- **EXERCISE**:
Echo the records word for word, from the line containing "The width and" through the line containing "(1344, 102)", with both of those lines included.

- **RECORDS PROVIDED**:
◆ ◆ ◆ ◆ ◆
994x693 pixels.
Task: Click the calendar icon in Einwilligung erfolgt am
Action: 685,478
◆ ◆ ◆ ◆ ◆
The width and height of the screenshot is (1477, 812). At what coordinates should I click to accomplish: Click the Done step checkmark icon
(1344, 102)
◆ ◆ ◆ ◆ ◆
- **EXERCISE ANSWER**:
The width and height of the screenshot is (1477, 812). At what coordinates should I click to accomplish: Click the Done step checkmark icon
(1344, 102)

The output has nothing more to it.